Last year I called the HyperX Cloud "one of the best sub-$100 gaming headsets I've ever used." Apparently not content with that, Kingston went ahead and released the HyperX Cloud II this year--a little pricier, a little more refined.
"Little" being the operative word here. Not much changed between the HyperX Cloud and its successor, but the two do differ in some key ways. Namely, the addition of a built-in USB soundcard.
In terms of the headset itself, the HyperX Cloud II is (as far as I can tell) identical to its predecessor. The colors have changed a bit, but it's otherwise the same premium-feeling metal-and-"leather" I loved from the first iteration. In my original HyperX Cloud review I said, "The solid metal construction gives this headset both a nice heft and a durability that's unmatched in the sub-$100 range," and I stand by that statement.
And it's just as comfortable as before. The designation for this headset might've come from Kingston's partnership with the Cloud9 esports team, but "Cloud" is equally appropriate for the feel of the device itself. It's so cushy.
Unfortunately sticking to what worked last time means the Cloud II carries over some of the same sins as its predecessor. You can't rotate the earcups, which is a pain if like me you have a habit of pulling your headset down around your neck. Also, the headset is fairly small--I had to extend the ears most of the way before it'd sit on my head.
Same pros as before. Same cons. Easy.
The main difference between the HyperX Cloud and Cloud II is the sound, thanks to the Cloud II's inclusion of a 7.1-ready USB soundcard. The original Cloud, by contrast, terminated in a 3.5mm jack, with no way to adjust the headset's sound.

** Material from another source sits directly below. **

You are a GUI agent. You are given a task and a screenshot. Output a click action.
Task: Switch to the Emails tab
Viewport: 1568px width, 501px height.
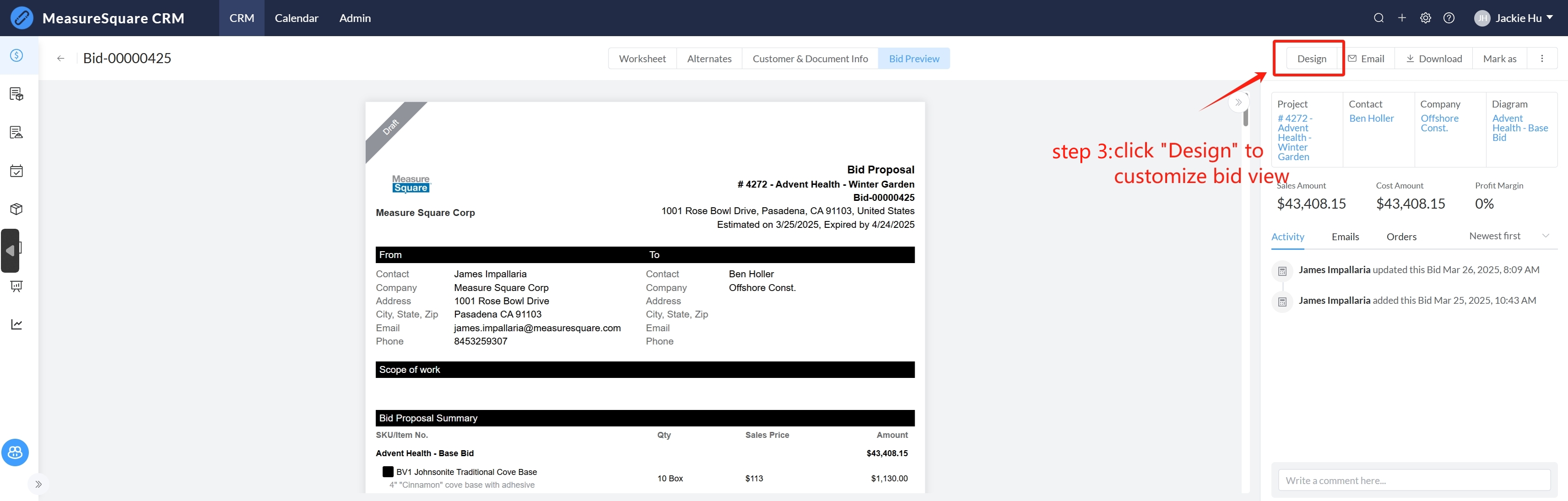(x=1345, y=237)
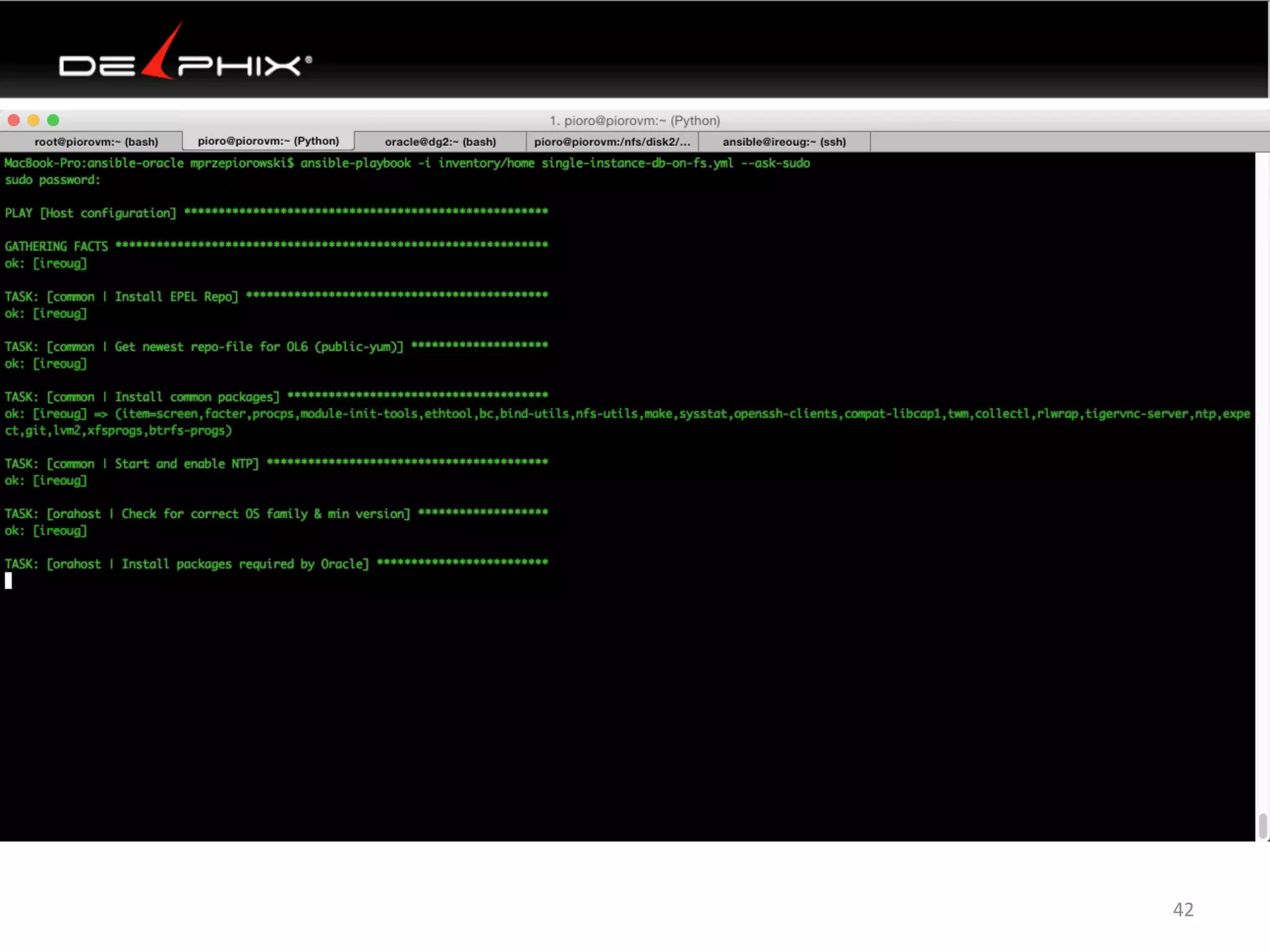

To be honest, it didn't really matter. Part of why I was so enthralled with the original HyperX Cloud was because it had amazing sound quality right out of the box. In my previous review I actually said "Kingston makes no attempt at a surround' experience, but the sound profile of the HyperX Cloud is better than that on a lot of the headsets touting the feature anyway," which makes the inclusion of 7.1 support in the Cloud II kind of funny.
And out of the box, the HyperX Cloud II has the same great sound. You can still plug the Cloud II into a 3.5mm jack provided you leave the USB soundcard attachment off, though you'll lose inline controls that way.
The inline controls are actually where Kingston's improved most on the original Cloud. The USB soundcard features big rockers for both headset and mic volume, as well as a 7.1 toggle and mic mute. I wish the buttons clicked more distinctively, and the mic mute can be a bit hard to slide back and forth, but it's a huge upgrade compared to last year's tiny volume wheel and the mute button that made a loud "PING" noise when you tapped it.